Pediatric Shoulder Pain: An Uncommon Etiology - Page #1
 

Author: Thomas Stocklin-Enright, DO
Co Author #1: Dr. John O'Malley
Senior Editor: Alyssa Mixon, DO
Editor: Margaret Gibson, MD, FAMSSM

Patient Presentation:
12 year old right-hand dominant male with no significant past medical history presented with left shoulder pain following traumatic fall 11 days prior. He was tackled onto uneven dirt ground with direct impact to his lateral left shoulder with arm adducted. He denied previous injury.
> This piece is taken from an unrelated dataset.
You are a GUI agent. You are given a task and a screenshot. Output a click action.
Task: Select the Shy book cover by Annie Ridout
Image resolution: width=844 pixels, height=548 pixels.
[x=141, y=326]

Immediately following the event, he presented to the emergency department where X-Rays were negative for acute fracture. He was discharged home with a simple sling, NSAIDs, and told to follow up in 1-2 weeks.
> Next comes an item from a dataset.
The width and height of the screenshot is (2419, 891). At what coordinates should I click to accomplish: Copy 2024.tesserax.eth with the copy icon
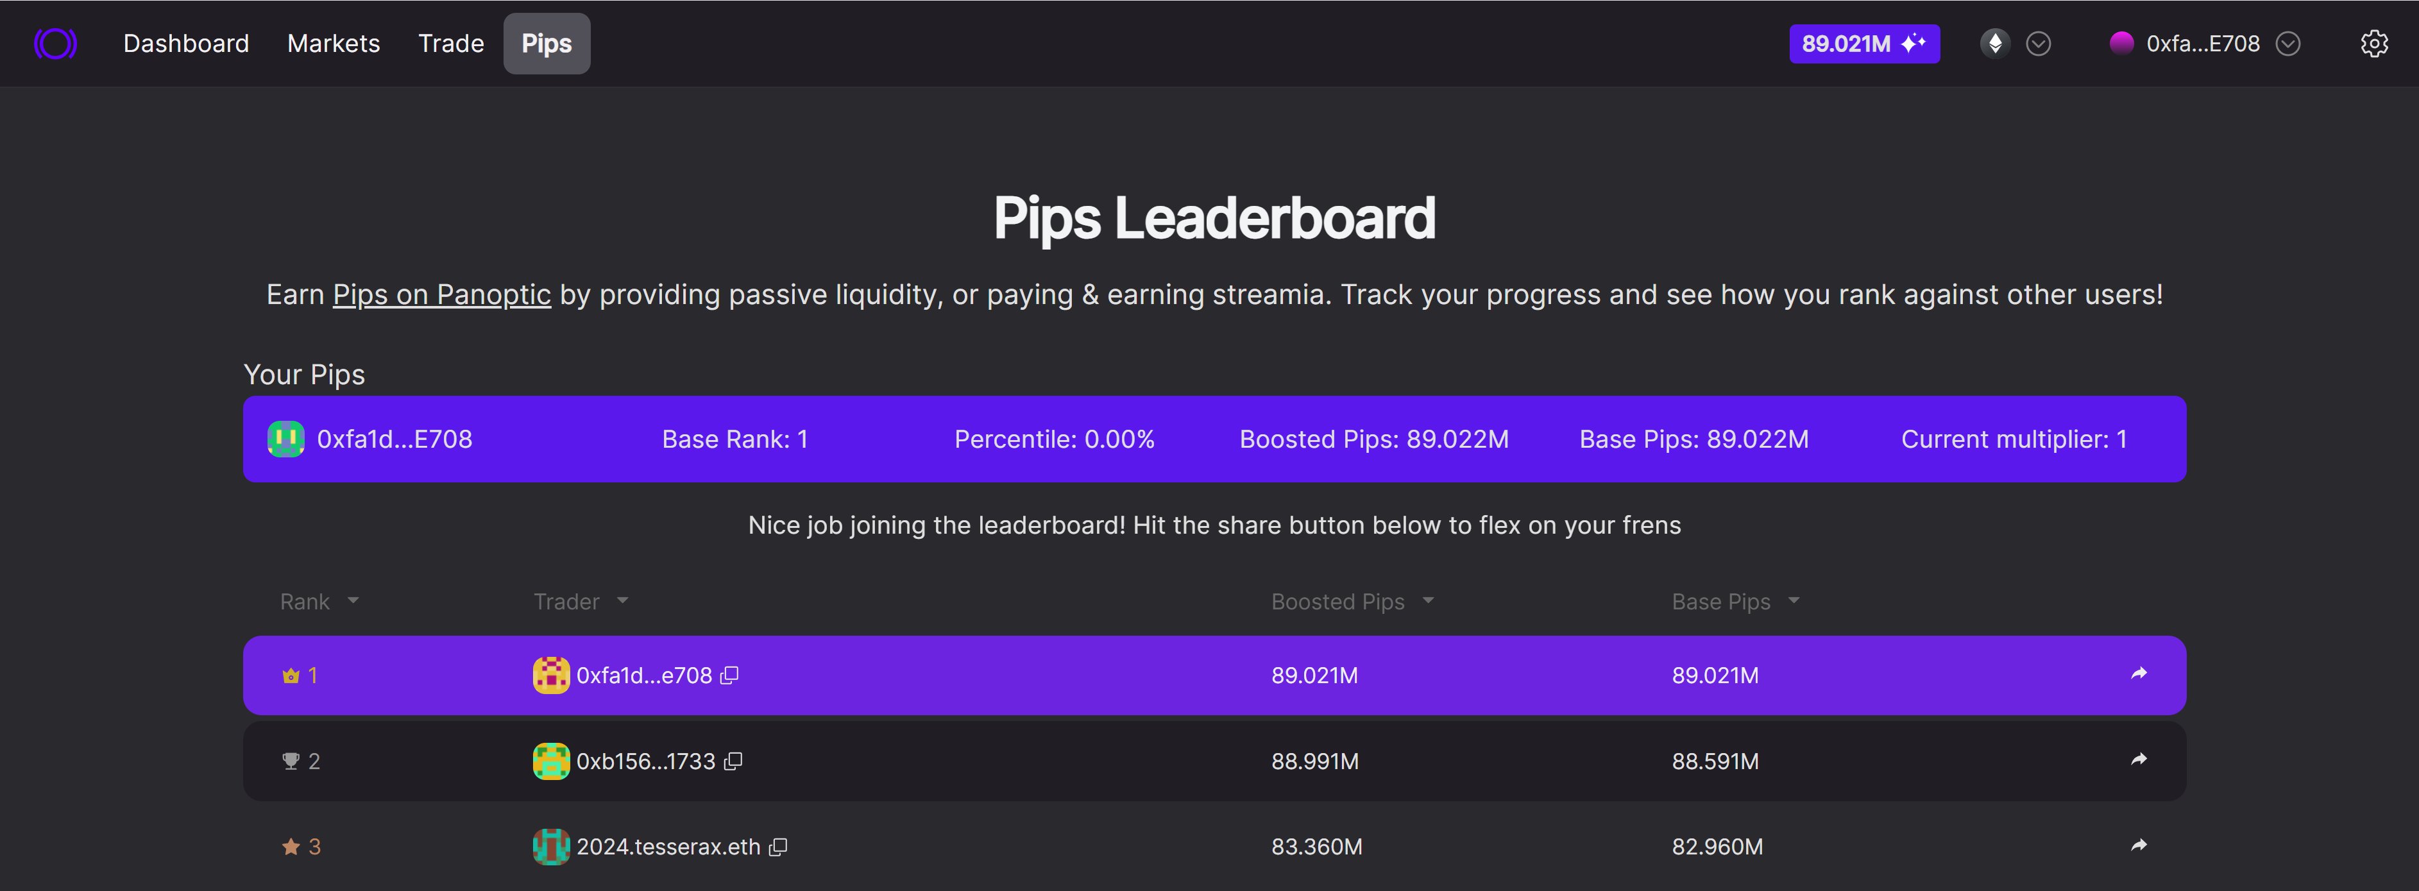(x=778, y=847)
Since the event the patient "cannot move" his left shoulder due to sharp, non-radiating pain and associated weakness. Exacerbating factors include movement of the left upper extremity. Palliative measures include ice, rest, and sling immobilization. He denies fevers, clicking, popping, catching, or crepitus of the left shoulder.

History:
No significant past medical history.

Physical Exam:
VS: Stable
Gen: WDWN, in NAD
CV: RRR
Resp: CTAB
Derm: Intact without erythema
MSK:
Symmetric shoulder contour without visual or palpable atrophy noted in shoulders bilaterally. No scapular winging. +Proximal humerus tenderness to palpation laterally on left. The AC joint, clavicle, biceps tendon are all non-tender to palpation. Radial, ulnar, and brachial pulses are all 2+ and intact bilaterally. Strength is limited to 2/5 in flexion and external rotation in left upper extremity, internal rotation and extension are 5/5. Active range of motion limited to 25 degrees abduction, 25 degrees flexion, 20 degrees external rotation. +Empty can test on the left. Subscapularis lift-off, apprehension, sulcus sign, hawkins all negative/equivocal. DTRs +2 bilaterally in upper extremity. Gross sensation is intact bilaterally in the upper extremity. Cervical/thoracic exam unremarkable as is distal upper extremity bilaterally.